▸ **Exercise brief**: Rewrite the items below, substituting "Which point should be clicked to" for each instance of "Where should I click to" and changing nothing else.

** start Material provided **

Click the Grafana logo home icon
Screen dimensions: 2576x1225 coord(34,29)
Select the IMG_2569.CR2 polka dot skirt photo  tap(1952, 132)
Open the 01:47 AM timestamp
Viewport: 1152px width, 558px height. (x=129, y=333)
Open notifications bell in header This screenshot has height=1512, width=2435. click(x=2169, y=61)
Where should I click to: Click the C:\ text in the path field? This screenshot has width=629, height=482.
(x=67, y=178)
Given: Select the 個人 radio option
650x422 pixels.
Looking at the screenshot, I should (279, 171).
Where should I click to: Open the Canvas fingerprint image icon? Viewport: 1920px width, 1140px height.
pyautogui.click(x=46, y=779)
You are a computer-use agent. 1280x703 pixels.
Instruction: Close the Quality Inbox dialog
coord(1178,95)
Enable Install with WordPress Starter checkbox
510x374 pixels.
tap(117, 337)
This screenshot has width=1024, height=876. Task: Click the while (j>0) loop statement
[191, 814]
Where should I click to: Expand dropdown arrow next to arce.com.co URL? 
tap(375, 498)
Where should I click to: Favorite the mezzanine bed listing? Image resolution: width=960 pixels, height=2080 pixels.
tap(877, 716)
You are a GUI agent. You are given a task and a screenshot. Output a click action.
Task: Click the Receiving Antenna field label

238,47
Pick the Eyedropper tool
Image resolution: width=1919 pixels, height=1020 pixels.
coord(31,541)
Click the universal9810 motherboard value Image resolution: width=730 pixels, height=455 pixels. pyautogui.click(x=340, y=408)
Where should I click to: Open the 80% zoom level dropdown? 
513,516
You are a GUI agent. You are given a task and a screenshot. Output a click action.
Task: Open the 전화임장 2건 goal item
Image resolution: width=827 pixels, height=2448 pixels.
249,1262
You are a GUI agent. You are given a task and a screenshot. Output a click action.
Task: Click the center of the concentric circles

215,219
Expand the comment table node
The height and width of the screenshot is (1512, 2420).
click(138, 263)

** end Material provided **

▸ **Answer below**:
Click the Grafana logo home icon
Screen dimensions: 2576x1225 coord(34,29)
Select the IMG_2569.CR2 polka dot skirt photo  tap(1952, 132)
Open the 01:47 AM timestamp
Viewport: 1152px width, 558px height. (x=129, y=333)
Open notifications bell in header This screenshot has height=1512, width=2435. click(x=2169, y=61)
Which point should be clicked to: Click the C:\ text in the path field? This screenshot has width=629, height=482.
(x=67, y=178)
Given: Select the 個人 radio option
650x422 pixels.
Looking at the screenshot, I should (279, 171).
Which point should be clicked to: Open the Canvas fingerprint image icon? Viewport: 1920px width, 1140px height.
pyautogui.click(x=46, y=779)
You are a computer-use agent. 1280x703 pixels.
Instruction: Close the Quality Inbox dialog
coord(1178,95)
Enable Install with WordPress Starter checkbox
510x374 pixels.
tap(117, 337)
This screenshot has width=1024, height=876. Task: Click the while (j>0) loop statement
[191, 814]
Which point should be clicked to: Expand dropdown arrow next to arce.com.co URL? 
tap(375, 498)
Which point should be clicked to: Favorite the mezzanine bed listing? Image resolution: width=960 pixels, height=2080 pixels.
tap(877, 716)
You are a GUI agent. You are given a task and a screenshot. Output a click action.
Task: Click the Receiving Antenna field label

238,47
Pick the Eyedropper tool
Image resolution: width=1919 pixels, height=1020 pixels.
coord(31,541)
Click the universal9810 motherboard value Image resolution: width=730 pixels, height=455 pixels. pyautogui.click(x=340, y=408)
Which point should be clicked to: Open the 80% zoom level dropdown? 
513,516
You are a GUI agent. You are given a task and a screenshot. Output a click action.
Task: Open the 전화임장 2건 goal item
Image resolution: width=827 pixels, height=2448 pixels.
249,1262
You are a GUI agent. You are given a task and a screenshot. Output a click action.
Task: Click the center of the concentric circles

215,219
Expand the comment table node
The height and width of the screenshot is (1512, 2420).
click(138, 263)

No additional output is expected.